## Problem to solve:
Return every one of the entries below verbatim, keeping each line unchanged and in its original order.

## Given records:
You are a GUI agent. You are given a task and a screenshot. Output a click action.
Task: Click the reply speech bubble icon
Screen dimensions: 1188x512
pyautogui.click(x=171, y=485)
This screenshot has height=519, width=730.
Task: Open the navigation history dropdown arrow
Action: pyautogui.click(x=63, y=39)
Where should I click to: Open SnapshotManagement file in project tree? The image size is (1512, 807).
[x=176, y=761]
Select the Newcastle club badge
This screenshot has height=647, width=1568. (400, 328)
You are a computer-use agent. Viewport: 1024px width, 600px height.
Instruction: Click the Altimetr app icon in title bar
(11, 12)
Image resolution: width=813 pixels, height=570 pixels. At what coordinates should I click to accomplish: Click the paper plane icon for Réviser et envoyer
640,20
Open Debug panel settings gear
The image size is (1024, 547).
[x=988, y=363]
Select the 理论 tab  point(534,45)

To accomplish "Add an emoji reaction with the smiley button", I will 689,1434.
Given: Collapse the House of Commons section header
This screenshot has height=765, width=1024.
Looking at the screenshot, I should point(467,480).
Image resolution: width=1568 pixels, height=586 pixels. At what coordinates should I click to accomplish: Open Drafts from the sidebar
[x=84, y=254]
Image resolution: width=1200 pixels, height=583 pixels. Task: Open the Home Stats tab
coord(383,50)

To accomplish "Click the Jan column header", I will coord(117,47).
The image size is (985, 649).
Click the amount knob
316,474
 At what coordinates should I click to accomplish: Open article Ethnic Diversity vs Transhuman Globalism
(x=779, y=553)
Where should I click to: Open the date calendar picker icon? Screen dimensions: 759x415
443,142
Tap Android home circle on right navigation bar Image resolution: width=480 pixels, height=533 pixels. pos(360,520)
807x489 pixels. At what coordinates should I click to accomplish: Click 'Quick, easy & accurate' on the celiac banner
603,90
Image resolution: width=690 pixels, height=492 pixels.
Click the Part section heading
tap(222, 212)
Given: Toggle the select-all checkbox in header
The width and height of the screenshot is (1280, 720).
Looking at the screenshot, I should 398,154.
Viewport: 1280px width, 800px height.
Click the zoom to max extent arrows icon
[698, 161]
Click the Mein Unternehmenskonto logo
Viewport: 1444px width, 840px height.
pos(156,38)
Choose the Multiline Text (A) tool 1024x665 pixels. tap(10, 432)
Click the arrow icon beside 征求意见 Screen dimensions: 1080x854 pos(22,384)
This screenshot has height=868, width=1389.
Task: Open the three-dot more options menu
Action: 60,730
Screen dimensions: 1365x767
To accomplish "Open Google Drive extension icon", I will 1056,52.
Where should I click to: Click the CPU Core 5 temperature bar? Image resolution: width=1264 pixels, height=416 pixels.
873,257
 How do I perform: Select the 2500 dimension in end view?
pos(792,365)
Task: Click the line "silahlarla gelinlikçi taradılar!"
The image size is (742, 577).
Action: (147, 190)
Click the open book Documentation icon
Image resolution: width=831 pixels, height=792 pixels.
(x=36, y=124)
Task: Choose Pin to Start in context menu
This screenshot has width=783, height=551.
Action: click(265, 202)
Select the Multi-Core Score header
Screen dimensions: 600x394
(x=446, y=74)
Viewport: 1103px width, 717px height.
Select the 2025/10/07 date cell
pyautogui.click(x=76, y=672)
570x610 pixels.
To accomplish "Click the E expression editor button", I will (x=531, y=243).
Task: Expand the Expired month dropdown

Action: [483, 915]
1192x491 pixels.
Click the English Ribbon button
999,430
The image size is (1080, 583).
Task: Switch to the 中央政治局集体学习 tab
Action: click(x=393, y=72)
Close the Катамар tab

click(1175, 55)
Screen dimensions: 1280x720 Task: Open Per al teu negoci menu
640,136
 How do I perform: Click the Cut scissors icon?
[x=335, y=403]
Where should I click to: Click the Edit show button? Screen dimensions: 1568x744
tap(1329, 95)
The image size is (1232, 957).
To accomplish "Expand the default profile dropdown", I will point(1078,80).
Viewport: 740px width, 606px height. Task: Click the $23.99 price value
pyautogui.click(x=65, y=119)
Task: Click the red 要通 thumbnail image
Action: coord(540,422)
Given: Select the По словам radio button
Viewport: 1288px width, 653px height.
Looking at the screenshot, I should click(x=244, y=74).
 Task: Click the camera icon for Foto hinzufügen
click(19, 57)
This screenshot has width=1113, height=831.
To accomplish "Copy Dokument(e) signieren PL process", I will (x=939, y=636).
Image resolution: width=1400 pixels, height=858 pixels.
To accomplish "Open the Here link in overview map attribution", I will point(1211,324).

## The answer:
You are a GUI agent. You are given a task and a screenshot. Output a click action.
Task: Click the reply speech bubble icon
Screen dimensions: 1188x512
pyautogui.click(x=171, y=485)
This screenshot has height=519, width=730.
Task: Open the navigation history dropdown arrow
Action: pyautogui.click(x=63, y=39)
Where should I click to: Open SnapshotManagement file in project tree? The image size is (1512, 807).
[x=176, y=761]
Select the Newcastle club badge
This screenshot has height=647, width=1568. (400, 328)
You are a computer-use agent. Viewport: 1024px width, 600px height.
Instruction: Click the Altimetr app icon in title bar
(11, 12)
Image resolution: width=813 pixels, height=570 pixels. At what coordinates should I click to accomplish: Click the paper plane icon for Réviser et envoyer
640,20
Open Debug panel settings gear
The image size is (1024, 547).
[x=988, y=363]
Select the 理论 tab  point(534,45)

To accomplish "Add an emoji reaction with the smiley button", I will 689,1434.
Given: Collapse the House of Commons section header
This screenshot has height=765, width=1024.
Looking at the screenshot, I should point(467,480).
Image resolution: width=1568 pixels, height=586 pixels. At what coordinates should I click to accomplish: Open Drafts from the sidebar
[x=84, y=254]
Image resolution: width=1200 pixels, height=583 pixels. Task: Open the Home Stats tab
coord(383,50)

To accomplish "Click the Jan column header", I will coord(117,47).
The image size is (985, 649).
Click the amount knob
316,474
 At what coordinates should I click to accomplish: Open article Ethnic Diversity vs Transhuman Globalism
(x=779, y=553)
Where should I click to: Open the date calendar picker icon? Screen dimensions: 759x415
443,142
Tap Android home circle on right navigation bar Image resolution: width=480 pixels, height=533 pixels. pos(360,520)
807x489 pixels. At what coordinates should I click to accomplish: Click 'Quick, easy & accurate' on the celiac banner
603,90
Image resolution: width=690 pixels, height=492 pixels.
Click the Part section heading
tap(222, 212)
Given: Toggle the select-all checkbox in header
The width and height of the screenshot is (1280, 720).
Looking at the screenshot, I should 398,154.
Viewport: 1280px width, 800px height.
Click the zoom to max extent arrows icon
[698, 161]
Click the Mein Unternehmenskonto logo
Viewport: 1444px width, 840px height.
pos(156,38)
Choose the Multiline Text (A) tool 1024x665 pixels. tap(10, 432)
Click the arrow icon beside 征求意见 Screen dimensions: 1080x854 pos(22,384)
This screenshot has height=868, width=1389.
Task: Open the three-dot more options menu
Action: 60,730
Screen dimensions: 1365x767
To accomplish "Open Google Drive extension icon", I will 1056,52.
Where should I click to: Click the CPU Core 5 temperature bar? Image resolution: width=1264 pixels, height=416 pixels.
873,257
 How do I perform: Select the 2500 dimension in end view?
pos(792,365)
Task: Click the line "silahlarla gelinlikçi taradılar!"
The image size is (742, 577).
Action: (147, 190)
Click the open book Documentation icon
Image resolution: width=831 pixels, height=792 pixels.
(x=36, y=124)
Task: Choose Pin to Start in context menu
This screenshot has width=783, height=551.
Action: click(265, 202)
Select the Multi-Core Score header
Screen dimensions: 600x394
(x=446, y=74)
Viewport: 1103px width, 717px height.
Select the 2025/10/07 date cell
pyautogui.click(x=76, y=672)
570x610 pixels.
To accomplish "Click the E expression editor button", I will (x=531, y=243).
Task: Expand the Expired month dropdown

Action: [483, 915]
1192x491 pixels.
Click the English Ribbon button
999,430
The image size is (1080, 583).
Task: Switch to the 中央政治局集体学习 tab
Action: click(x=393, y=72)
Close the Катамар tab

click(1175, 55)
Screen dimensions: 1280x720 Task: Open Per al teu negoci menu
640,136
 How do I perform: Click the Cut scissors icon?
[x=335, y=403]
Where should I click to: Click the Edit show button? Screen dimensions: 1568x744
tap(1329, 95)
The image size is (1232, 957).
To accomplish "Expand the default profile dropdown", I will point(1078,80).
Viewport: 740px width, 606px height. Task: Click the $23.99 price value
pyautogui.click(x=65, y=119)
Task: Click the red 要通 thumbnail image
Action: coord(540,422)
Given: Select the По словам radio button
Viewport: 1288px width, 653px height.
Looking at the screenshot, I should click(x=244, y=74).
 Task: Click the camera icon for Foto hinzufügen
click(19, 57)
This screenshot has width=1113, height=831.
To accomplish "Copy Dokument(e) signieren PL process", I will (x=939, y=636).
Image resolution: width=1400 pixels, height=858 pixels.
To accomplish "Open the Here link in overview map attribution", I will point(1211,324).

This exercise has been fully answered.